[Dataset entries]
-- Opening Marker --
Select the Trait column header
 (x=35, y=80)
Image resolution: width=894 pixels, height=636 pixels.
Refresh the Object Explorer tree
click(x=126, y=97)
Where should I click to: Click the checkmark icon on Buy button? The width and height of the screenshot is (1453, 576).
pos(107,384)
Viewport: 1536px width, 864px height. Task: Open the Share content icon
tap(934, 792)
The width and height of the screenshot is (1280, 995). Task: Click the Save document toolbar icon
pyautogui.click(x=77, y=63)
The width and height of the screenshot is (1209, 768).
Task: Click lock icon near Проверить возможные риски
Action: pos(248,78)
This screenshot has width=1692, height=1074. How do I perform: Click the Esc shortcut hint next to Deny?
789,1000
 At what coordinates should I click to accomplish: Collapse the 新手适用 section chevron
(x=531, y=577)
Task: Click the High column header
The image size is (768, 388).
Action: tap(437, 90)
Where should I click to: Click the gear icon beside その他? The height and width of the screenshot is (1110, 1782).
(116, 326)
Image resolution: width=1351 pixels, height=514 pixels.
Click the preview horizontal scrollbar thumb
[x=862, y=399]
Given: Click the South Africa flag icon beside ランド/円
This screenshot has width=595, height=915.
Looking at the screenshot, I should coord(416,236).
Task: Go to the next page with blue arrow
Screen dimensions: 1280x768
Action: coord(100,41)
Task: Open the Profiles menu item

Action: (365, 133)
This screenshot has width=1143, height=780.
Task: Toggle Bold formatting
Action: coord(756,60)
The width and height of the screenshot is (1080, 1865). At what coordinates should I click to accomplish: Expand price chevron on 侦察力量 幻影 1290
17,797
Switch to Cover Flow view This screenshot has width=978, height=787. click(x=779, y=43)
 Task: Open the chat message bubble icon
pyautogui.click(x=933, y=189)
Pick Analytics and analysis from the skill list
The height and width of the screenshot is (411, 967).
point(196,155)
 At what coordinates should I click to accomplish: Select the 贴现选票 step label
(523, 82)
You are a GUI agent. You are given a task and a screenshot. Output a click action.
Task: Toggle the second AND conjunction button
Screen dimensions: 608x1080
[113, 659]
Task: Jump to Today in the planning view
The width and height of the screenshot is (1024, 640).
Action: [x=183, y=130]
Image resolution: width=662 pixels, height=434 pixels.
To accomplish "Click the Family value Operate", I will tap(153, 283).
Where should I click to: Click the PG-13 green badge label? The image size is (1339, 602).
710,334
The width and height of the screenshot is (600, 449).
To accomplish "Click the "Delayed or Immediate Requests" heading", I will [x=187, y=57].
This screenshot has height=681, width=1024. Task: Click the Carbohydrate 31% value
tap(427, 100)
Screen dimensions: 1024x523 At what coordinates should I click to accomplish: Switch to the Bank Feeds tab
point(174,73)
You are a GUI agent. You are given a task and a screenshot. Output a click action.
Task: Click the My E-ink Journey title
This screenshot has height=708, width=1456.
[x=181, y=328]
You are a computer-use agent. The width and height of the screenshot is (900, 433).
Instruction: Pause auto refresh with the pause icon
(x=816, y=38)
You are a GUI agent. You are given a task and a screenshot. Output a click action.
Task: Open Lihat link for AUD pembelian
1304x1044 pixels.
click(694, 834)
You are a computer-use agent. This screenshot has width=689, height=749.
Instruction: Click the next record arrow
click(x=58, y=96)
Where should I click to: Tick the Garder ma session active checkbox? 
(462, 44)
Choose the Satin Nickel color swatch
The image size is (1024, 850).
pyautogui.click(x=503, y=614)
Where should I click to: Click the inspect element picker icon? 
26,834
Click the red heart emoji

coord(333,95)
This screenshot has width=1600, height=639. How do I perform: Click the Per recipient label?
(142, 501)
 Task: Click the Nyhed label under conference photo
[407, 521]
-- Closing Marker --
What you need to do: Nothing in the entries should be skipped. Output them all exactly.

Answer to this problem:
Select the Trait column header
 (x=35, y=80)
Image resolution: width=894 pixels, height=636 pixels.
Refresh the Object Explorer tree
click(x=126, y=97)
Where should I click to: Click the checkmark icon on Buy button? The width and height of the screenshot is (1453, 576).
pos(107,384)
Viewport: 1536px width, 864px height. Task: Open the Share content icon
tap(934, 792)
The width and height of the screenshot is (1280, 995). Task: Click the Save document toolbar icon
pyautogui.click(x=77, y=63)
The width and height of the screenshot is (1209, 768).
Task: Click lock icon near Проверить возможные риски
Action: pos(248,78)
This screenshot has width=1692, height=1074. How do I perform: Click the Esc shortcut hint next to Deny?
789,1000
 At what coordinates should I click to accomplish: Collapse the 新手适用 section chevron
(x=531, y=577)
Task: Click the High column header
The image size is (768, 388).
Action: tap(437, 90)
Where should I click to: Click the gear icon beside その他? The height and width of the screenshot is (1110, 1782).
(116, 326)
Image resolution: width=1351 pixels, height=514 pixels.
Click the preview horizontal scrollbar thumb
[x=862, y=399]
Given: Click the South Africa flag icon beside ランド/円
This screenshot has width=595, height=915.
Looking at the screenshot, I should coord(416,236).
Task: Go to the next page with blue arrow
Screen dimensions: 1280x768
Action: coord(100,41)
Task: Open the Profiles menu item

Action: (365, 133)
This screenshot has width=1143, height=780.
Task: Toggle Bold formatting
Action: coord(756,60)
The width and height of the screenshot is (1080, 1865). At what coordinates should I click to accomplish: Expand price chevron on 侦察力量 幻影 1290
17,797
Switch to Cover Flow view This screenshot has width=978, height=787. click(x=779, y=43)
 Task: Open the chat message bubble icon
pyautogui.click(x=933, y=189)
Pick Analytics and analysis from the skill list
The height and width of the screenshot is (411, 967).
point(196,155)
 At what coordinates should I click to accomplish: Select the 贴现选票 step label
(523, 82)
You are a GUI agent. You are given a task and a screenshot. Output a click action.
Task: Toggle the second AND conjunction button
Screen dimensions: 608x1080
[113, 659]
Task: Jump to Today in the planning view
The width and height of the screenshot is (1024, 640).
Action: [x=183, y=130]
Image resolution: width=662 pixels, height=434 pixels.
To accomplish "Click the Family value Operate", I will tap(153, 283).
Where should I click to: Click the PG-13 green badge label? The image size is (1339, 602).
710,334
The width and height of the screenshot is (600, 449).
To accomplish "Click the "Delayed or Immediate Requests" heading", I will [x=187, y=57].
This screenshot has height=681, width=1024. Task: Click the Carbohydrate 31% value
tap(427, 100)
Screen dimensions: 1024x523 At what coordinates should I click to accomplish: Switch to the Bank Feeds tab
point(174,73)
You are a GUI agent. You are given a task and a screenshot. Output a click action.
Task: Click the My E-ink Journey title
This screenshot has height=708, width=1456.
[x=181, y=328]
You are a computer-use agent. The width and height of the screenshot is (900, 433).
Instruction: Pause auto refresh with the pause icon
(x=816, y=38)
You are a GUI agent. You are given a task and a screenshot. Output a click action.
Task: Open Lihat link for AUD pembelian
1304x1044 pixels.
click(694, 834)
You are a computer-use agent. This screenshot has width=689, height=749.
Instruction: Click the next record arrow
click(x=58, y=96)
Where should I click to: Tick the Garder ma session active checkbox? 
(462, 44)
Choose the Satin Nickel color swatch
The image size is (1024, 850).
pyautogui.click(x=503, y=614)
Where should I click to: Click the inspect element picker icon? 
26,834
Click the red heart emoji

coord(333,95)
This screenshot has width=1600, height=639. How do I perform: Click the Per recipient label?
(142, 501)
 Task: Click the Nyhed label under conference photo
[407, 521]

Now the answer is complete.